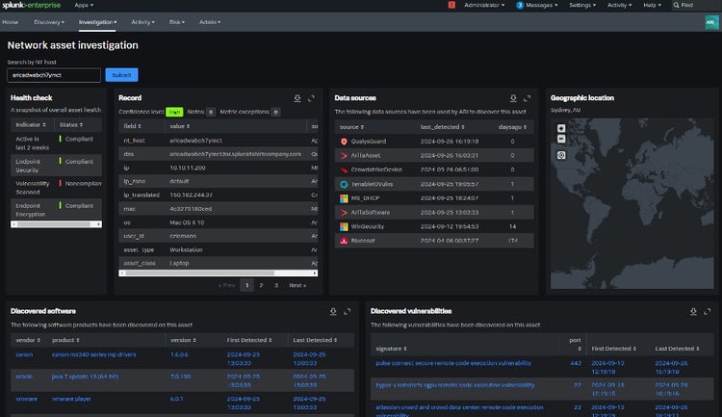This screenshot has height=417, width=722.
Task: Go to page 2 of Record table
Action: (x=260, y=285)
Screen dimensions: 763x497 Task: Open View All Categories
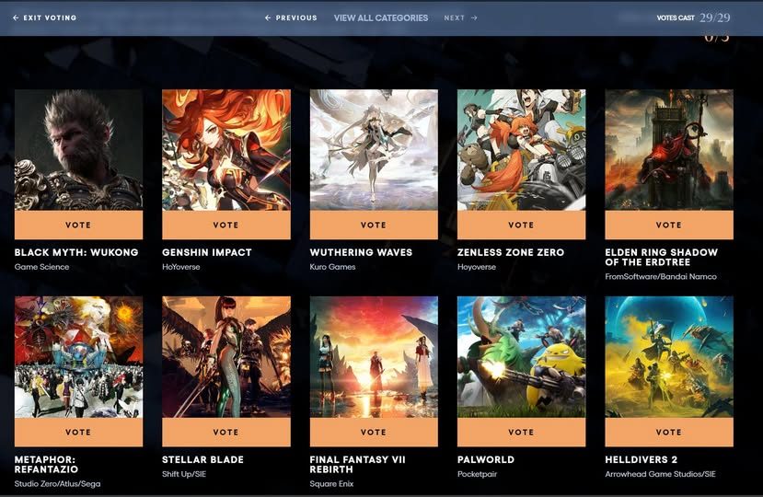(381, 17)
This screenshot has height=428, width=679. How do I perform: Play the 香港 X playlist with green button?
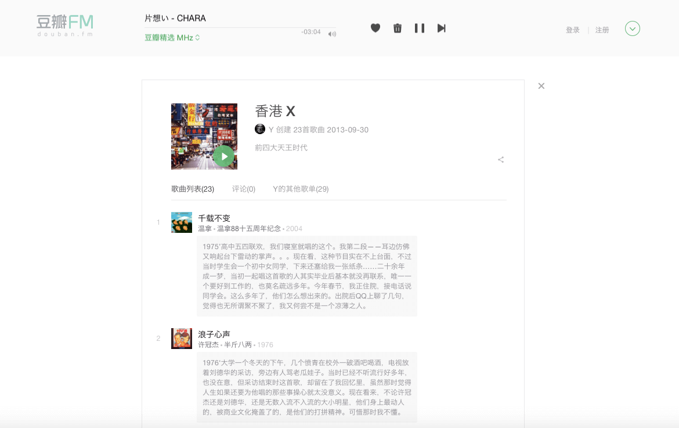(223, 156)
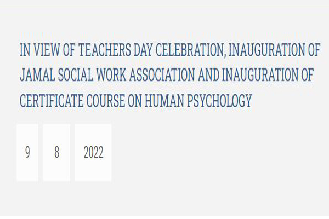Select the heading's first line starting IN VIEW
Viewport: 329px width, 219px height.
pyautogui.click(x=170, y=50)
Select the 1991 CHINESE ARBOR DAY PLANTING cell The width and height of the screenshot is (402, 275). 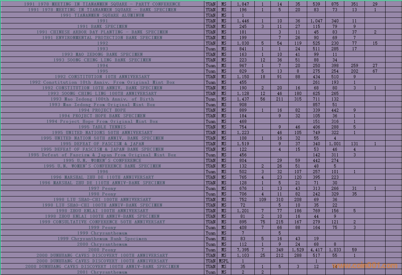click(x=102, y=32)
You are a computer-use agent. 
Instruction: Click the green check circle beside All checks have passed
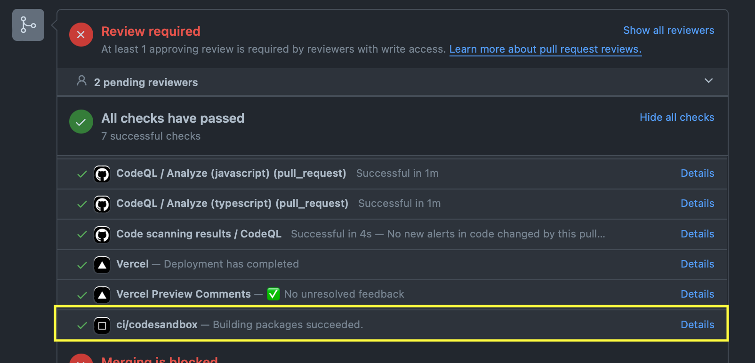(x=80, y=121)
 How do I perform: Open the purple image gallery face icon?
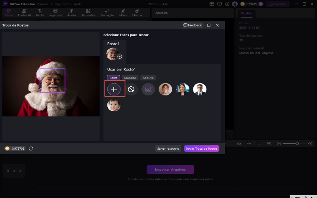(148, 89)
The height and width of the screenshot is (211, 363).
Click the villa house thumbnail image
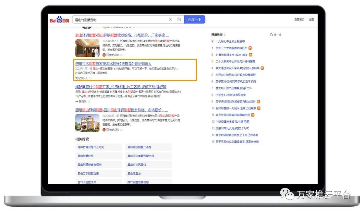point(87,123)
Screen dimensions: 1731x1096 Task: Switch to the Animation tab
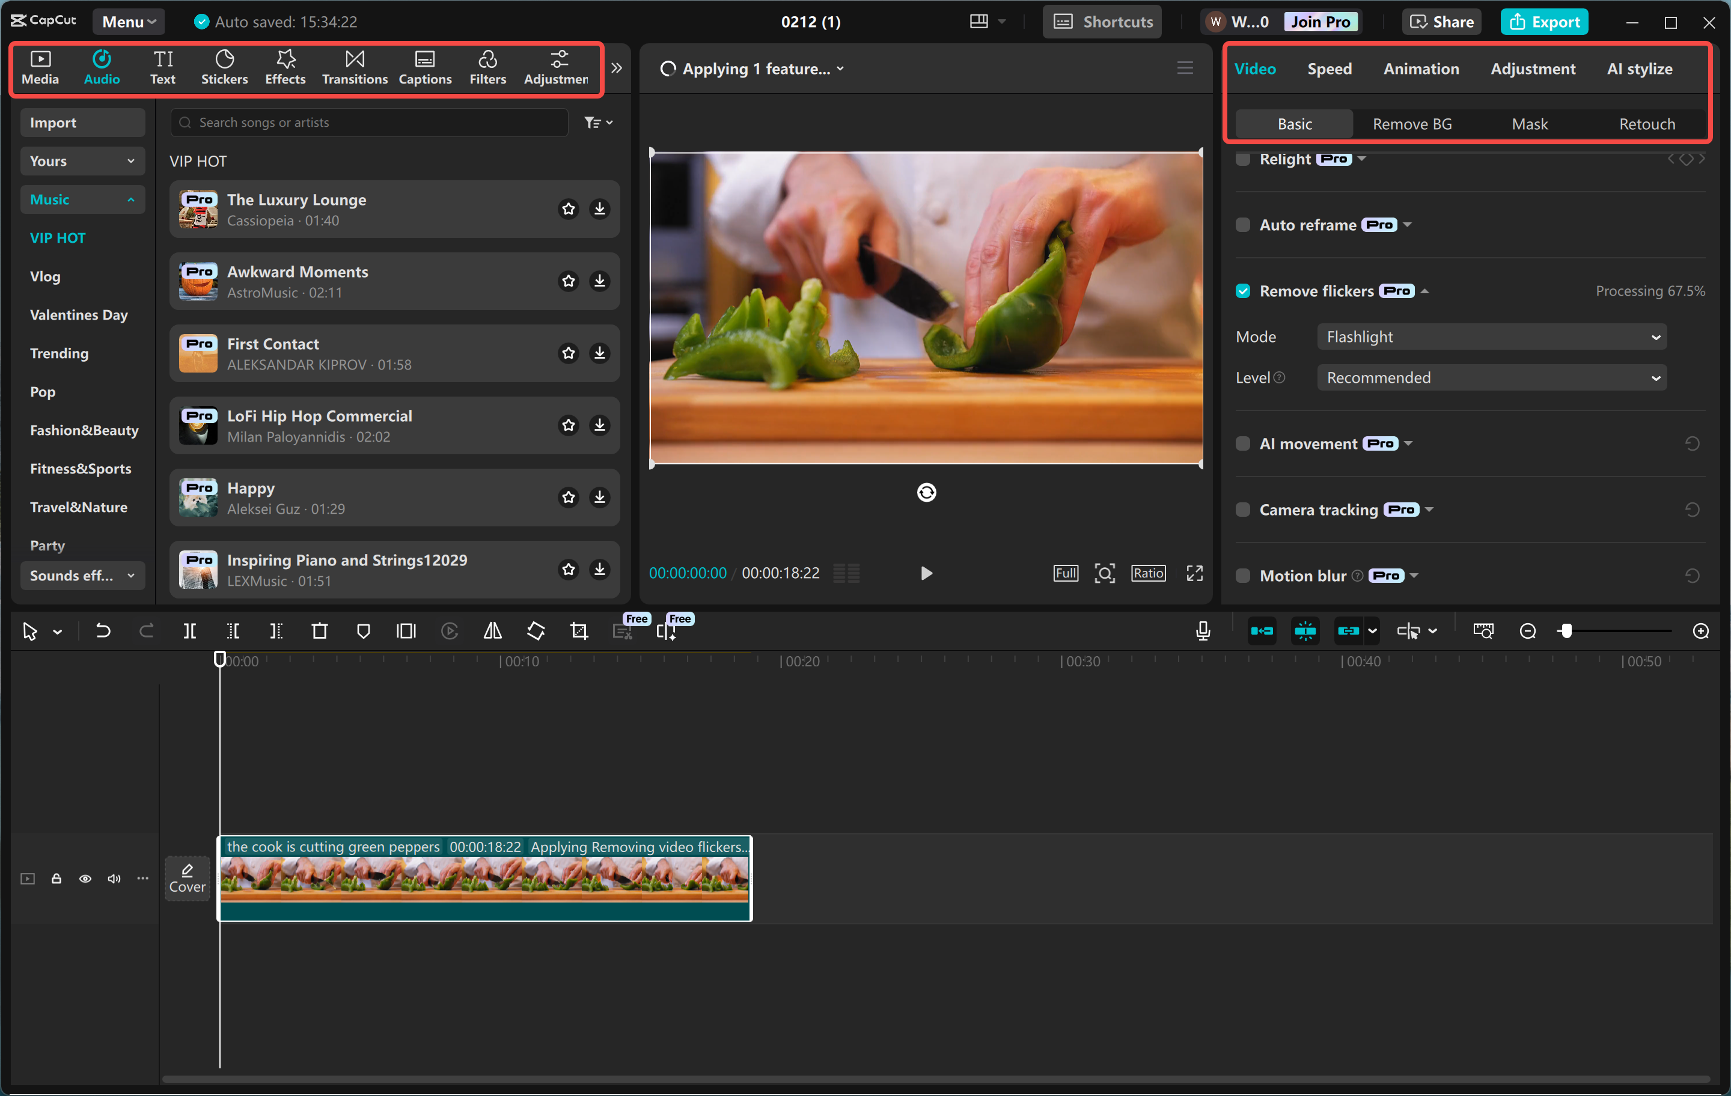(x=1421, y=68)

_PROBLEM DETAILS:_ Rewrite the lines from the one containing "Screen dimensions: 1731x1096" through the last line as a JSON list of strings, one string per line, skipping blank lines and leaving out the pictures.

_OUTPUT BELOW:_
[
  "Screen dimensions: 1731x1096 Task: Switch to the Animation tab",
  "(x=1421, y=68)"
]